Wieters could continue to delay the surgery with the hope of returning this year. If he waits into July before agreeing to undergo the surgery, though, it could cause him to miss Opening Day next year.

"You think about one thing every spring training, and that's winning the World Series this year, especially with this group of guys we have," he said. "It's a special group, and if it does come down to not playing, it'll be hard for me to miss playing with these guys.

"But at the same time, whatever can get me back to playing like I know I can play the quickest is kind of the route we want to go."

Until he's told to do otherwise by Andrews, Wieters said he will continue to throw every other day until his appointment Monday.

Jones at DH again Tuesday

In Tuesday's game, Adam Jones was kept from his usual post in center field for the second straight day with what is being described as general soreness.

Manager Buck Showalter said Jones, who served as the designated hitter Monday and Tuesday against the Red Sox, will return to the outfield today.

If the symptoms aren't markedly improved by the end of the club's homestand Sunday, Jones might be sent for X-rays, but that's not the expectation.

“It feels a lot better today,” Showalter said. “I think the second day [as DH], I'm hoping, will kind of clear it up.”

Showalter said the soreness could have been caused by the hard playing surfaces the Orioles endured on their latest road trip, which included series at Milwaukee, Houston and Texas.

“Those three fields are faster than the AstroTurf in Tampa and Toronto,” Showalter said.

Jones didn't appear too bothered by the soreness Monday when he went 3-for-4 with a home run in the Orioles' 4-0 win over the Red Sox.

Reimold starts rehab in Bowie

Outfielder Nolan Reimold, who began the season on the 60-day disabled list with a neck injury, batted third and started in left field in the first game of a rehab assignment at Double-A Bowie on Tuesday.

Reimold was 1-for-3 in the game, and he also made four putouts in left field before being replaced in the top of the seventh.

In the first inning, Reimold flied out to left field, one batter before Bowie first baseman Christian Walker hit his 17th home run of the season.

Reimold hit a single to left field in the third inning before striking out in his final at-bat to end the fifth.

Bunting practice pays off for Davis

Applying the shift on first baseman Chris Davis suddenly looks a lot less inviting.

With a runner on first base and nobody out in the fourth inning Monday, the powerful slugger laid a bunt down the third base line. The Red Sox had shifted their infield, anticipating Davis to pull, and pitcher Jake Peavy fielded the ball and threw to first base.

Initially ruled out on the play, an instant replay review reversed the call and gave Davis a bunt single.

"It's something that I've worked on for a while," Davis said Tuesday. "I've just started getting a little bit of comfort [with bunting]."

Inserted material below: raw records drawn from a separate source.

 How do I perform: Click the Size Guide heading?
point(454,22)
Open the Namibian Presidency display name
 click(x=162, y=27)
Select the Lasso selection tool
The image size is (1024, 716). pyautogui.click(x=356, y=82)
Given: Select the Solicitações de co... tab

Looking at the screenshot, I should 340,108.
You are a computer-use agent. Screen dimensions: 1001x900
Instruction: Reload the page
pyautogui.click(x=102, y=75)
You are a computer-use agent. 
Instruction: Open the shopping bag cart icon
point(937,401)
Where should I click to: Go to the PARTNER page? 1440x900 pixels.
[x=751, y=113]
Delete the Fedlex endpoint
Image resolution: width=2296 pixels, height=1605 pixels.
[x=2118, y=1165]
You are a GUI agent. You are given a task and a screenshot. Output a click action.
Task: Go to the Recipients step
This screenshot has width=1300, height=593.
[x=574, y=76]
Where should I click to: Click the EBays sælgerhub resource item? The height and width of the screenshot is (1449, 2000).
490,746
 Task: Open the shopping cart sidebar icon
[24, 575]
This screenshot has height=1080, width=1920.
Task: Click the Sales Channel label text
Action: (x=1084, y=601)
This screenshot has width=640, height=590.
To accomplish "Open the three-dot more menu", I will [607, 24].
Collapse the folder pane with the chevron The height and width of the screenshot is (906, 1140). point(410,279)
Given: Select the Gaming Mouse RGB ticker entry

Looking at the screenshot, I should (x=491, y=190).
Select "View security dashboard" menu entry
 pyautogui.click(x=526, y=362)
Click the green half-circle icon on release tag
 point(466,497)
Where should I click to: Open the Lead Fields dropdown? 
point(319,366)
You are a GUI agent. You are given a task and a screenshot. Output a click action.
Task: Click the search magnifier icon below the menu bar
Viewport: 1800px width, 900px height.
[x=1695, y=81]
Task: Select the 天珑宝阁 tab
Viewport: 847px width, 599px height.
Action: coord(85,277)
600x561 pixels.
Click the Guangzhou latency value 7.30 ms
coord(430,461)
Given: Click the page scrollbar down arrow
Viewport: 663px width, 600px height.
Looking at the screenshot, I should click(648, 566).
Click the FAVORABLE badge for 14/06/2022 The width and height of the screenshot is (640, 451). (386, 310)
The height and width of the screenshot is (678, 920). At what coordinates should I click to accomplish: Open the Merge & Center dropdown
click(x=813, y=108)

Davis led baseball with 53 home runs last year, and he's certainly not recognized for playing small ball. But he's batting just .234 this year heading into Tuesday, in part because of groundouts to a rover in shallow right field that otherwise would've been base hits.

"It's frustrating when you hit a ball hard and the second baseman fields it and throws you out," Davis said. "At some point in time, you have to make an adjustment, especially if things are going poorly, like they are for me."

Davis said he expects to lay down more bunts in the future, especially when facing right-handed pitchers.

Around the horn

The Orioles will host a five-kilometer walk to raise awareness for lung cancer Sept. 20 at Camden Yards. The event will be held in honor of Monica Barlow, the club's former public relations director, who died of the disease in February. Davis has pledged to donate $100 to the LUNGevity Foundation for every home run he hits this season.